Response 4: Thanks for pointing this out. We have added some considerations about the complex pathophysiology of PTH, including the relevance of the CGRP peptide, the CGRP receptor and the AMY1 receptor at page 5 (lines 199-204).

Comments 5: The authors should elaborate more about when the treatment failed in the trials and when it had an effect.
Response 5: Thanks for your comment. We reported outcomes in Table 1 and Table 2. In addition, we discussed outcomes in the final remarks. Regarding ONA, two positive studies have been reported (a cohort study and a randomized, placebo-controlled trial). Considering CGRP antibodies, a positive open-label study and a negative phase 2 trial have been described. Given the narrative focus of this review, we believe it is not necessary to provide further elaboration on this topic at this stage. Future systematic reviews with more comprehensive studies may explore it in greater detail.

Reviewer 2 Report

Comments and Suggestions for Authors

I suggest to add a paragraph regarding the mecchanisms of action of botulinum in PTH. 
The grammar is mostly correct. Moreover, there is the need to discuss the route of administration of botulinum and the dose used in different studies: there were differences?

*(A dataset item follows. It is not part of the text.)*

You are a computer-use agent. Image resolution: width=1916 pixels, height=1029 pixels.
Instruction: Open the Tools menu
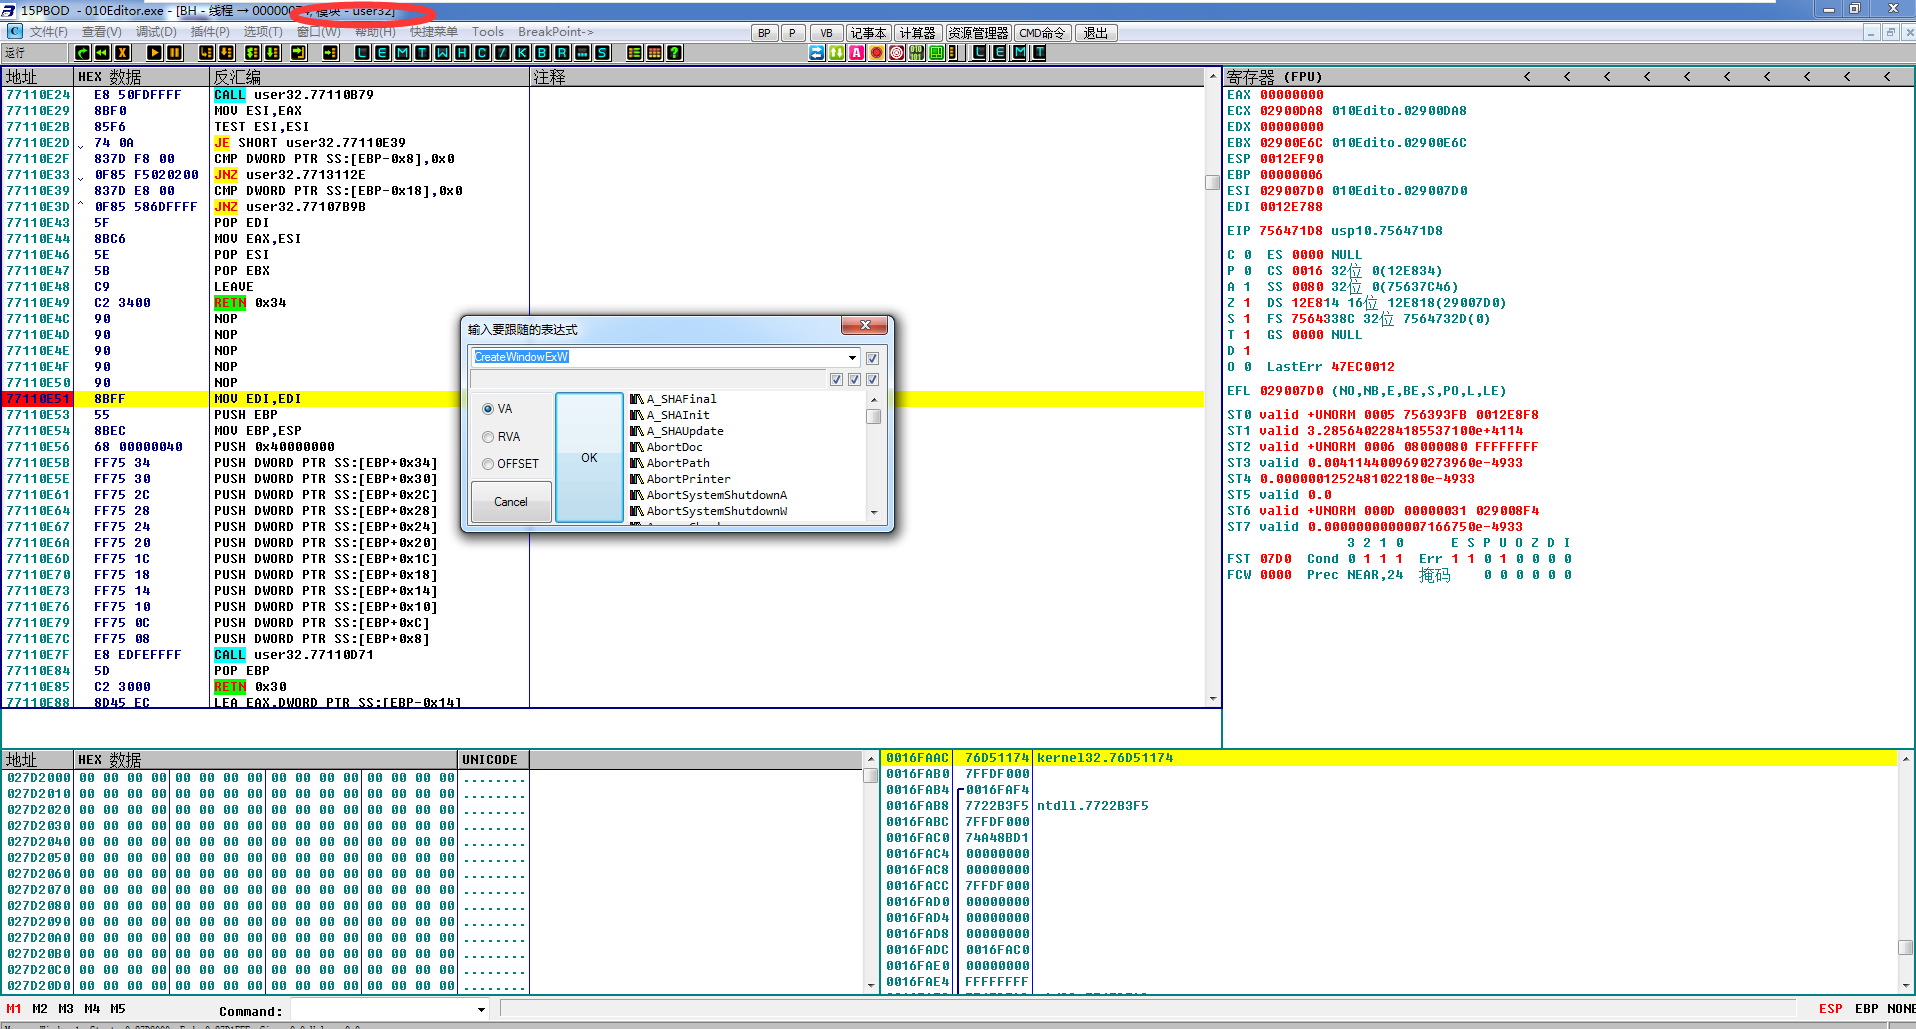tap(487, 32)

in the methods, how many articles were examined? How many were excluded? This is not clear.

Author Response

Comments 1: I suggest to add a paragraph regarding the mechanisms of action of botulinum in PTH. 
Response 1: Thanks for your comment. We have clarified the mechanisms of action of onabotulinumtoxin A (ONA). As the focus of this review is not to provide an in-depth analysis of the mechanisms of action of botulinum toxin in PTH, we have decided not to include a dedicated paragraph on this topic.

Comments 2: Moreover, there is the need to discuss the route of administration of botulinum and the dose used in different studies: there were differences?
Response 2: Thanks for pointing this out. Yes, there were differences (as displayed from Table 1). We have added this point at page 5 (lines 193-195).

Comments 3: In the methods, how many articles were examined? How many were excluded? This is not clear.
Response 3: Thanks for pointing this out. As this review has a narrative scope, we did not focus on quantifying the number of articles examined or excluded, as the aim was to explore this topic for the first time. However, we performed independent searches on PubMed with different search strategies to ensure the robustness of the data included in the review.